╭─ Passage

In a review of the Sustainable Energy Development Programme submitted to Parliament of Uganda, the Auditor General found that while Uganda has rapidly expanded installed capacity in pursuit of its Vision 2040 target of 52,481 megawatts (MW), actual electricity dispatch remains weak—particularly at the Karuma Hydropower Plant.

Karuma, a 600MW facility financed through an on-lent loan of $1.40 billion (about Shs5.3 trillion) from EXIM Bank of China, generated a net output of 808.27 gigawatt-hours (GWh) during the year under review—just 30% of its declared available capacity of 2,652 GWh.

The audit shows that in its first year of operation, Karuma averaged just 70 megawatt-hours (MWh), rising to 116 MWh in the second year—well below the minimum required dispatch of 300 MW per hour needed to identify and rectify latent defects in turbines and associated structures during the defects liability period.

╰─

_Set exercise 1_. Extract the Karuma audit passage word for word, from "Karuma, a 600MW" up to and including "of 2,652 GWh.".
_Set exercise 2_. Write the next few sentences of the passage on the Karuma Hydropower Plant audit, picking up after its final sentence.
The listing that comes next is separate material and has nothing to do with the Karuma audit passage.

╭─ Data excerpt

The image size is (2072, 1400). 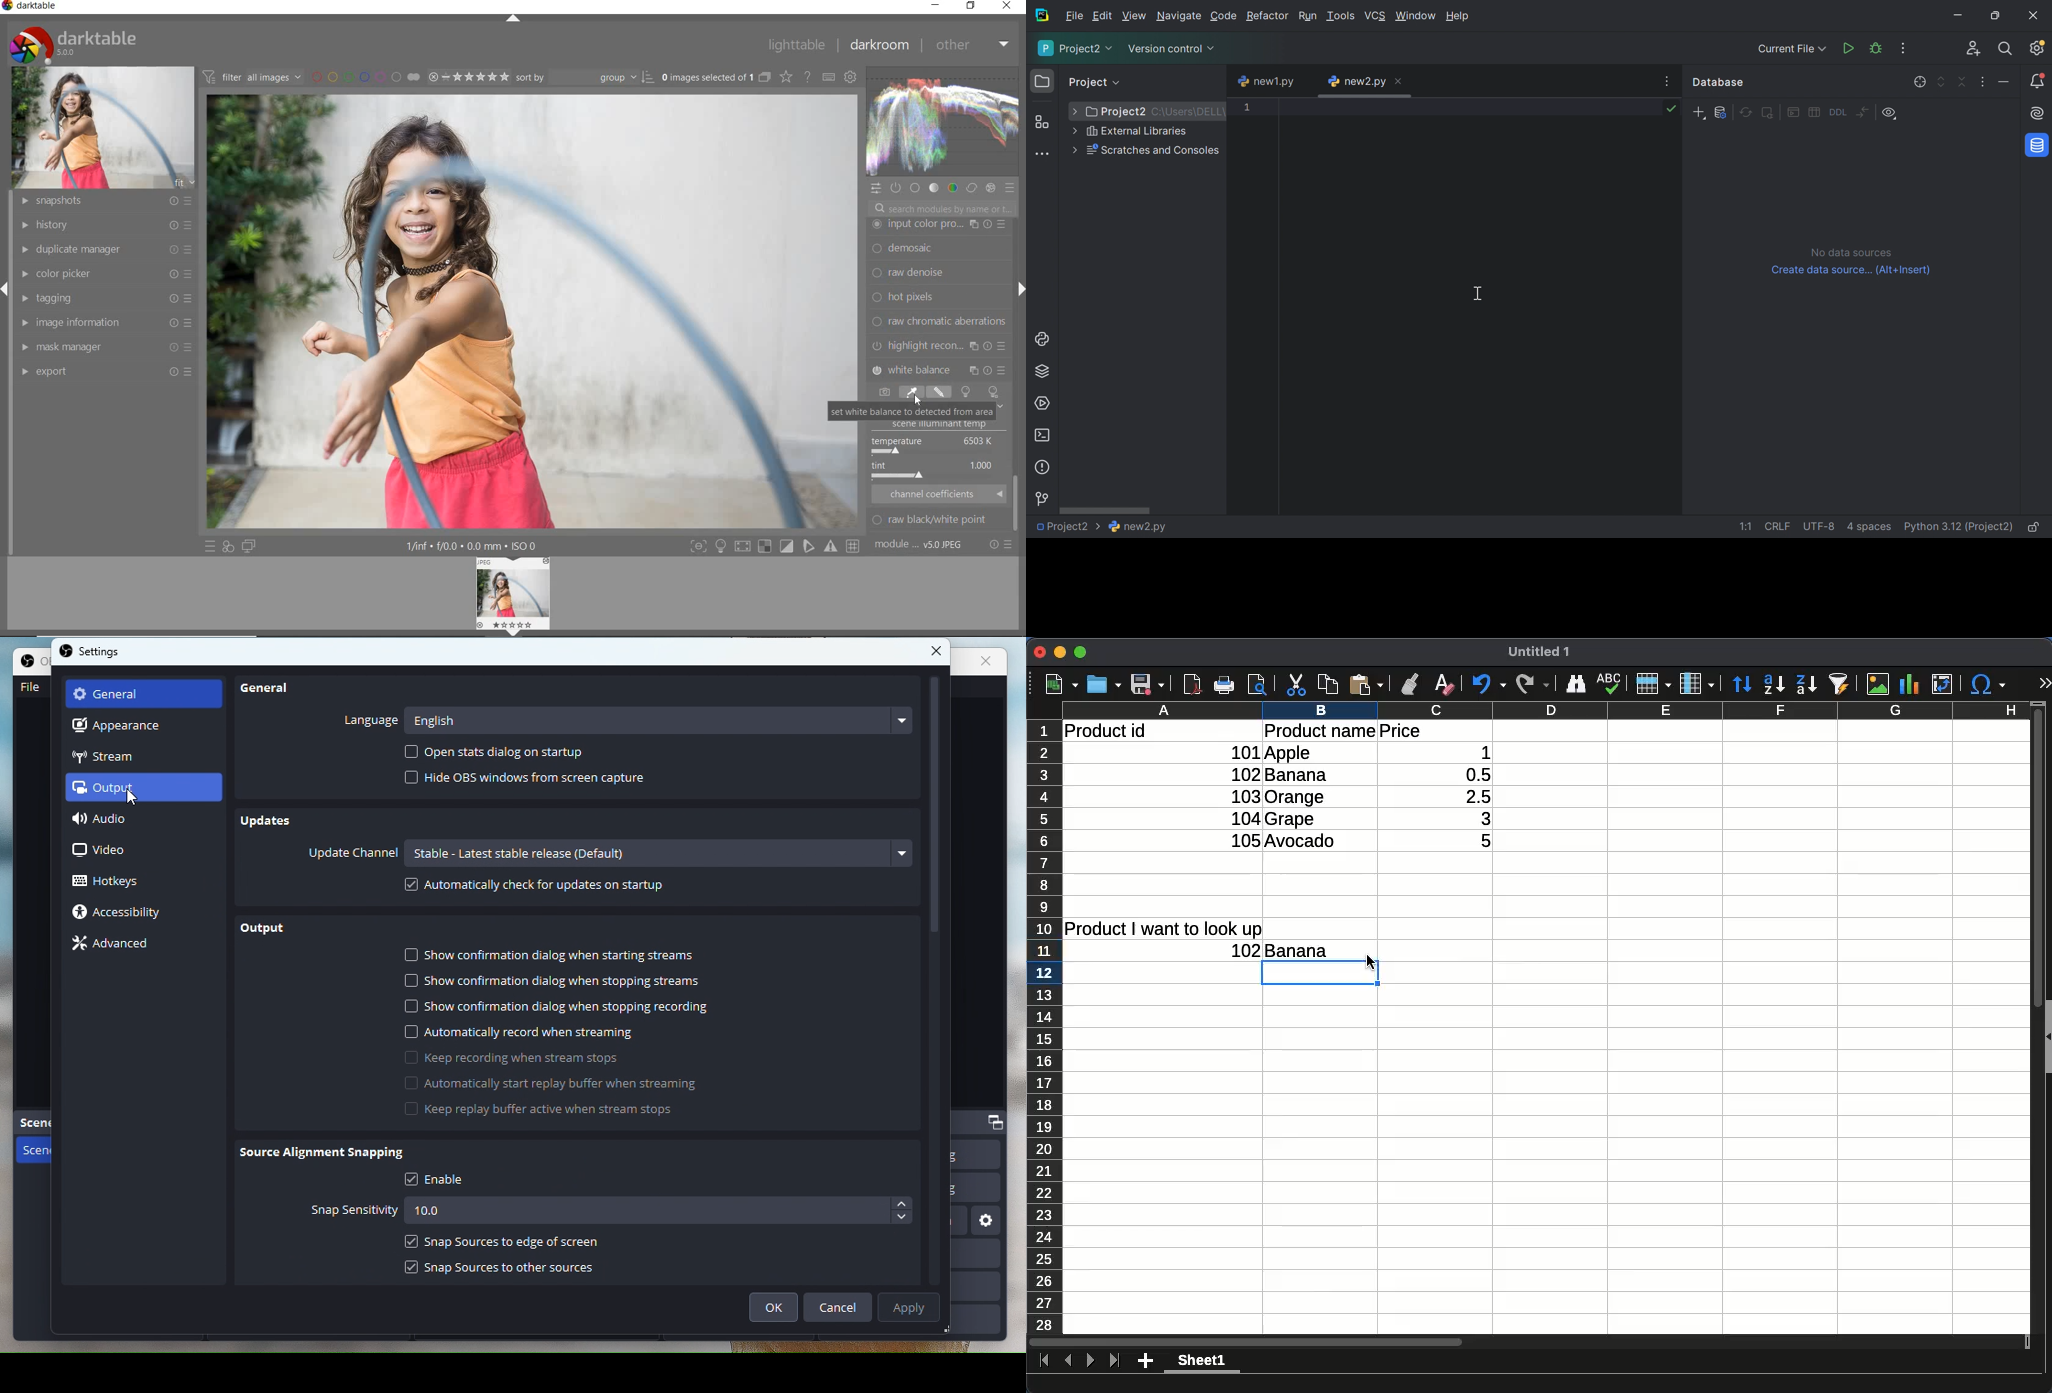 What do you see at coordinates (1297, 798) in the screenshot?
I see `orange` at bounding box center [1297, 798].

╰─

_Result 1_.
Karuma, a 600MW facility financed through an on-lent loan of $1.40 billion (about Shs5.3 trillion) from EXIM Bank of China, generated a net output of 808.27 gigawatt-hours (GWh) during the year under review—just 30% of its declared available capacity of 2,652 GWh.

_Result 2_.
As a result, the plant realized only Shs148.16 billion in revenue—46.8% of the Shs316.42 billion that had been projected.

“In these circumstances, the company may fail to meet loan and interest repayment obligations, as well as operation and maintenance costs,” the Auditor General cautioned, adding that insufficient dispatch could also limit the ability to detect defects before warranty periods expire.

Mixed performance

Performance was stronger at older assets. The Nalubaale Kiira power complex dispatched 778.8 GWh, equivalent to 112% of its declared capacity of 695.6 GWh, reflecting heavy utilization of legacy infrastructure.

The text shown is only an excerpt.